-------- Available records

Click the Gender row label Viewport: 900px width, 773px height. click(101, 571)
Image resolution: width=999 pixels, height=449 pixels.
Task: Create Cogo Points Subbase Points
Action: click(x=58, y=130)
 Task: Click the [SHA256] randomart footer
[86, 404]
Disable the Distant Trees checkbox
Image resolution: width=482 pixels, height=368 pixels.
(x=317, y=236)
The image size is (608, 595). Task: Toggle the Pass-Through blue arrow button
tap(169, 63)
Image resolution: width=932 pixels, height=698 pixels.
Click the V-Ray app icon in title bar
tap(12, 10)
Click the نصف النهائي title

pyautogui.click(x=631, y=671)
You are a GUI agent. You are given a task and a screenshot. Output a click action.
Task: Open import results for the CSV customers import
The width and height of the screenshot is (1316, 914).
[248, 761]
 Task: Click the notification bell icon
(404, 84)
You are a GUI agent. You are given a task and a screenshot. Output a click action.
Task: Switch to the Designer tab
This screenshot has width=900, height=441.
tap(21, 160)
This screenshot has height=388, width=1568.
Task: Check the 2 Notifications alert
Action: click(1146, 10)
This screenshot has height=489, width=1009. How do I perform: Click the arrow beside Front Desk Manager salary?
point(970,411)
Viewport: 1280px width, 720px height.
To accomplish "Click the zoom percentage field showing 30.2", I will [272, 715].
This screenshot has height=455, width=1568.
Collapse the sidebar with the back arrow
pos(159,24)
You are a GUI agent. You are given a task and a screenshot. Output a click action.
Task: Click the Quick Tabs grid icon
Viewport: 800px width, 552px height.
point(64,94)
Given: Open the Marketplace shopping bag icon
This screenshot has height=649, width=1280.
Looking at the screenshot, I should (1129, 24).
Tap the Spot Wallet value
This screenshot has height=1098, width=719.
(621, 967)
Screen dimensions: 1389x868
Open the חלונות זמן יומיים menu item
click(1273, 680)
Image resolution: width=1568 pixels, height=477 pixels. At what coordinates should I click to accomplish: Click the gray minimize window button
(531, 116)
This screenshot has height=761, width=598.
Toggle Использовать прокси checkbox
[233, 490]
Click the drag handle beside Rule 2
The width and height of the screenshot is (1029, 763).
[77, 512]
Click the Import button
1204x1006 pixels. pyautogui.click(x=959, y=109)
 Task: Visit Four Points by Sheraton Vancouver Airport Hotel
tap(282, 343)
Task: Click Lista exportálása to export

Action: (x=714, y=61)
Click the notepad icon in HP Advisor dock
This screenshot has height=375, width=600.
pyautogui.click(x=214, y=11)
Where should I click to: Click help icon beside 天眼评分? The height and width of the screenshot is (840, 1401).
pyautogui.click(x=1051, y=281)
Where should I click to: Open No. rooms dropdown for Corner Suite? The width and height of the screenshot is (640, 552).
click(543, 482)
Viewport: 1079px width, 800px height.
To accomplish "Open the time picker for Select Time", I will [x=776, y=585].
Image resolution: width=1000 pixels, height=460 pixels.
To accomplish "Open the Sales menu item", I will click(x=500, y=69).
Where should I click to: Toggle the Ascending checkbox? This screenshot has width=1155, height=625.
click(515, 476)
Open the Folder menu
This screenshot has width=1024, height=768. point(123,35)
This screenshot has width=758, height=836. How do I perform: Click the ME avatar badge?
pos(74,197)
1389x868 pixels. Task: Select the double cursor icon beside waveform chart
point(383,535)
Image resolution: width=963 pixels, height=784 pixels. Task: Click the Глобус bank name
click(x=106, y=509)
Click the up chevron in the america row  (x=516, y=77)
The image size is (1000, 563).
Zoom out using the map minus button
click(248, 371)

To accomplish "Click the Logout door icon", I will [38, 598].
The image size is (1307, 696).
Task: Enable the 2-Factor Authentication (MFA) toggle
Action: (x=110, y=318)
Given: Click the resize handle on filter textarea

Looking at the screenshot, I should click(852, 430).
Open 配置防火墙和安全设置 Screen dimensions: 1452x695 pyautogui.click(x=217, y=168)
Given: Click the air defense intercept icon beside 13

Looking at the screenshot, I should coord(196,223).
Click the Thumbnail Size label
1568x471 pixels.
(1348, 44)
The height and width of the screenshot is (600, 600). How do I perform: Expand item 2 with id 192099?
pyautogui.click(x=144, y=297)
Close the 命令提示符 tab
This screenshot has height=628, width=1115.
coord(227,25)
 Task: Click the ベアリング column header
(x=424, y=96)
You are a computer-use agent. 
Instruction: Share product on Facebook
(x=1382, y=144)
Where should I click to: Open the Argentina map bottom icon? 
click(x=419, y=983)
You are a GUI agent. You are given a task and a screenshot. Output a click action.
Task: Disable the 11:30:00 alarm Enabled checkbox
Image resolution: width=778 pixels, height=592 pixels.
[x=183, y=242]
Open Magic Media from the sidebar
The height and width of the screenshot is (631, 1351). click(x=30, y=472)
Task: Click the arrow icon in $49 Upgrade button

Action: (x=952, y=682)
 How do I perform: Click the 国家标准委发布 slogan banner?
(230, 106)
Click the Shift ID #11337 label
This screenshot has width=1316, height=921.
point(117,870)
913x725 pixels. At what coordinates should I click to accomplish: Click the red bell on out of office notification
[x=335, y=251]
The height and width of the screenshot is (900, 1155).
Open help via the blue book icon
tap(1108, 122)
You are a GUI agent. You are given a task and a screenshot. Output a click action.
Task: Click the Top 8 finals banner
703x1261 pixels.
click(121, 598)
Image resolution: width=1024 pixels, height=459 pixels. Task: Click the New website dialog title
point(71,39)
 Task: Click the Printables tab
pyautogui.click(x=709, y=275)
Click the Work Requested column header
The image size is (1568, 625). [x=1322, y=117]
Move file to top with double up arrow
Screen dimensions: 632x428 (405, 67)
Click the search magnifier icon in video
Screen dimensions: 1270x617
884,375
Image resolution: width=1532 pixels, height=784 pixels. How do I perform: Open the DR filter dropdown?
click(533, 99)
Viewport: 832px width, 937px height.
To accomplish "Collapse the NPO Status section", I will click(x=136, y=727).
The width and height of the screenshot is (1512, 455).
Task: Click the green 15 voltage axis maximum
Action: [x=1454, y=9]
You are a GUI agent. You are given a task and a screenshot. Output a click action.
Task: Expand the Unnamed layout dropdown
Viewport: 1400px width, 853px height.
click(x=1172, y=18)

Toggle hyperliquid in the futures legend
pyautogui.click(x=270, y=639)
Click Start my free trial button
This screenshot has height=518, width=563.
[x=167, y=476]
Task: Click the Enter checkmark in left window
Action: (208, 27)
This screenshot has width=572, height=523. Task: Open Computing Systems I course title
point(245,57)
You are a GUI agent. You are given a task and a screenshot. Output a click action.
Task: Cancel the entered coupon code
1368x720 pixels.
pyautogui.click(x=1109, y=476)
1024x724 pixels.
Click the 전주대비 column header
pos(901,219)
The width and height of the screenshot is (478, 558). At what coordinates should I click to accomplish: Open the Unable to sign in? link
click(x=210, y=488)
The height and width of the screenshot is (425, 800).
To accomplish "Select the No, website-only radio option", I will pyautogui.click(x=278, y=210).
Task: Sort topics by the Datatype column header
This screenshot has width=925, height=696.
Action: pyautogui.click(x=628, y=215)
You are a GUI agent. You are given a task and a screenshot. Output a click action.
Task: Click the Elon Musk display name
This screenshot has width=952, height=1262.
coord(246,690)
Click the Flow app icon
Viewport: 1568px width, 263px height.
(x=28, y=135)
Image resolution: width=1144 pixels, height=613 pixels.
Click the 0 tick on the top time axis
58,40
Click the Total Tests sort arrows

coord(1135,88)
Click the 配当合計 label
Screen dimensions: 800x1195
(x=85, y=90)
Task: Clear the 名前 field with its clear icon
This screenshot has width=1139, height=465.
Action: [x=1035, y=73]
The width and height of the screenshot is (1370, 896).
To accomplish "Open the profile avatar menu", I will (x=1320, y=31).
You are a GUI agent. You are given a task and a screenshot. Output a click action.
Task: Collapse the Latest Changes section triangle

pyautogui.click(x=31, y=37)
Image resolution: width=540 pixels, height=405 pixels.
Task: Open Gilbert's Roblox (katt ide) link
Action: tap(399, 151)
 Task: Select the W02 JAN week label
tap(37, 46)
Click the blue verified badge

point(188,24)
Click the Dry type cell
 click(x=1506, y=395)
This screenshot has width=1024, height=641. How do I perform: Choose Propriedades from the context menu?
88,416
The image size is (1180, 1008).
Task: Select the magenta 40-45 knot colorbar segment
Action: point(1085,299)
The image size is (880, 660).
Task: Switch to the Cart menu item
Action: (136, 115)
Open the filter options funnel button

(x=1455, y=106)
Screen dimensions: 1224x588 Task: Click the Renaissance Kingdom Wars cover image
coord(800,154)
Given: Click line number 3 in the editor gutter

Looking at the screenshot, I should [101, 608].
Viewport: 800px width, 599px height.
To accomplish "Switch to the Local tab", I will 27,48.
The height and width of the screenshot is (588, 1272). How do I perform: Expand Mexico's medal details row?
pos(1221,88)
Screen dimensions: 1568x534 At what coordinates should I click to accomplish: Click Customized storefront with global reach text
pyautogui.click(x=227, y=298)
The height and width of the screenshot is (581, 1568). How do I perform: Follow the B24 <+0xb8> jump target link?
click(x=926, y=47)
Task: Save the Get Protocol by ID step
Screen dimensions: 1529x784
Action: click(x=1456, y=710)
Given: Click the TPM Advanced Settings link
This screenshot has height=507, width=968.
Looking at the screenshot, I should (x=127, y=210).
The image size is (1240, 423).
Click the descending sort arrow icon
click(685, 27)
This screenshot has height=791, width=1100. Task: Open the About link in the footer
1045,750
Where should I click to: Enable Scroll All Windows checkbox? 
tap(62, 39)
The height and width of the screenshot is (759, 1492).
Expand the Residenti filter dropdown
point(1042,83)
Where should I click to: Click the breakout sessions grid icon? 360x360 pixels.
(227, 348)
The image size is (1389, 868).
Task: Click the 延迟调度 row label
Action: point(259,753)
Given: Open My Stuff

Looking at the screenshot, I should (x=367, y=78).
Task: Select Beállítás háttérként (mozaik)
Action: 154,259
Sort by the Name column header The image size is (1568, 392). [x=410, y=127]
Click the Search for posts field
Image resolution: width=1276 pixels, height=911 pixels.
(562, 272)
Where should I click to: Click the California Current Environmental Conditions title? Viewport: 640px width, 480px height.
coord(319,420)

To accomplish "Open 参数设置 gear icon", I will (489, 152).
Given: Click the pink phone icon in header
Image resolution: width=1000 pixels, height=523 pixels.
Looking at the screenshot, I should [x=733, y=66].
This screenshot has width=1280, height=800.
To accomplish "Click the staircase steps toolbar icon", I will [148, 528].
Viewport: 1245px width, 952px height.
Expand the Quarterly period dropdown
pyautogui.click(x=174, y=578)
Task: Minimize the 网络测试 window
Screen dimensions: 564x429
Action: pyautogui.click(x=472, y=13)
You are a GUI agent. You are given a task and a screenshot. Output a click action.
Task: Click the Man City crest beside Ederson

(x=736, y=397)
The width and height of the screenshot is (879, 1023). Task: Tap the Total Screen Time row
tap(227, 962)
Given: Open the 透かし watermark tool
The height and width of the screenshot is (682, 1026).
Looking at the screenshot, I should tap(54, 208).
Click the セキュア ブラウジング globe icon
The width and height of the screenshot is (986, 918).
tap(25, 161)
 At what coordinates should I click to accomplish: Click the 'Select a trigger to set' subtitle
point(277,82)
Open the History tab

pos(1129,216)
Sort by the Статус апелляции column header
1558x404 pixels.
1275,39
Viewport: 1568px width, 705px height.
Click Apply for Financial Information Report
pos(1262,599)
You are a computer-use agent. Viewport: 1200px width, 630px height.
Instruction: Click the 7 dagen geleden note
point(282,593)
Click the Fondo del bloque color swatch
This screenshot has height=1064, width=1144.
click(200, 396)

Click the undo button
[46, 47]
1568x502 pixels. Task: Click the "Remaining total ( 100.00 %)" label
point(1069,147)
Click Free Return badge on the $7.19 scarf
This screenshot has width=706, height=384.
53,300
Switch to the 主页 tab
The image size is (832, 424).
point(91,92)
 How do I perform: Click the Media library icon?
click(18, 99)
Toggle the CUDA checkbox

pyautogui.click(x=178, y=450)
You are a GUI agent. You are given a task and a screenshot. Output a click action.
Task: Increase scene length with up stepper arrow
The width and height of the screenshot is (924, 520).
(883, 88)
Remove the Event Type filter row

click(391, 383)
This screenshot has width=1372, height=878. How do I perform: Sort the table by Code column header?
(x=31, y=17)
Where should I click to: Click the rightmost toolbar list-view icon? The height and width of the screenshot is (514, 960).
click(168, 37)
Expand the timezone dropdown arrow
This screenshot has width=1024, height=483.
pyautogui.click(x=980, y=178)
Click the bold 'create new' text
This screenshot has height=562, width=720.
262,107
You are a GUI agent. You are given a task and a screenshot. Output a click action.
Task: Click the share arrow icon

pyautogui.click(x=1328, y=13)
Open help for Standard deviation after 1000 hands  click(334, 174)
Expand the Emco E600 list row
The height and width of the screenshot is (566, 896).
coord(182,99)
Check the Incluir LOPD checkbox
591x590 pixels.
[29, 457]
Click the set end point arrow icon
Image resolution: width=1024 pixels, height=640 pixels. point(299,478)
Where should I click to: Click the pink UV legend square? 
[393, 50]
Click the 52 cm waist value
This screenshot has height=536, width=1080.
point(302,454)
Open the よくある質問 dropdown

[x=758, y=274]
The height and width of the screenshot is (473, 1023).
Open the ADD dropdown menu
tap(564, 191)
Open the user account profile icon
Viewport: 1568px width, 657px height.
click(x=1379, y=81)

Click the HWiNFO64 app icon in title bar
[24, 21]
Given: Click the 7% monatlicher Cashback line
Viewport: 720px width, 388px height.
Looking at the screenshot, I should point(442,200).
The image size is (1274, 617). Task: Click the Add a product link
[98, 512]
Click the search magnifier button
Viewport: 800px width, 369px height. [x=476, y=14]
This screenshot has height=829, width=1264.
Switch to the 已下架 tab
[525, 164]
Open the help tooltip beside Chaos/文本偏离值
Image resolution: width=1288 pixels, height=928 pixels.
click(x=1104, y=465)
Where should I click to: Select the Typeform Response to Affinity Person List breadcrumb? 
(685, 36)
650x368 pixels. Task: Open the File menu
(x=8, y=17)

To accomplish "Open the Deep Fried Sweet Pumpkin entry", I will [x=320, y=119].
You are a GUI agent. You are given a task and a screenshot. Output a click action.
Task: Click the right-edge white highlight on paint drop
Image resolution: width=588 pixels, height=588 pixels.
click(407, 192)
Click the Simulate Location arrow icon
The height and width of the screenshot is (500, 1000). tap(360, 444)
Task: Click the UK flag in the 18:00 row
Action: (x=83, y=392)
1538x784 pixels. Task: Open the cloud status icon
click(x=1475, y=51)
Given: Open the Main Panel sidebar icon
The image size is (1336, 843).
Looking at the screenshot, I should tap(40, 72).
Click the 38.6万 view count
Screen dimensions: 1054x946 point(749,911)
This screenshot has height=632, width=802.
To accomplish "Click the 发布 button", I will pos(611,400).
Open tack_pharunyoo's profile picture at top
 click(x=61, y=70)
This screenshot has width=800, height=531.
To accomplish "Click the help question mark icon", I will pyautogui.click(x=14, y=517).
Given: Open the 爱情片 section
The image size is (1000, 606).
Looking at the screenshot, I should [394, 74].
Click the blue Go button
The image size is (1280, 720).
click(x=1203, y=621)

----------------

#### Work required:
Your answer should be each line from the entries that includes the string "computer".

#### Answer space:
You are a computer-use agent. 
You are a computer-use agent. Viewport: 1200px width, 630px height.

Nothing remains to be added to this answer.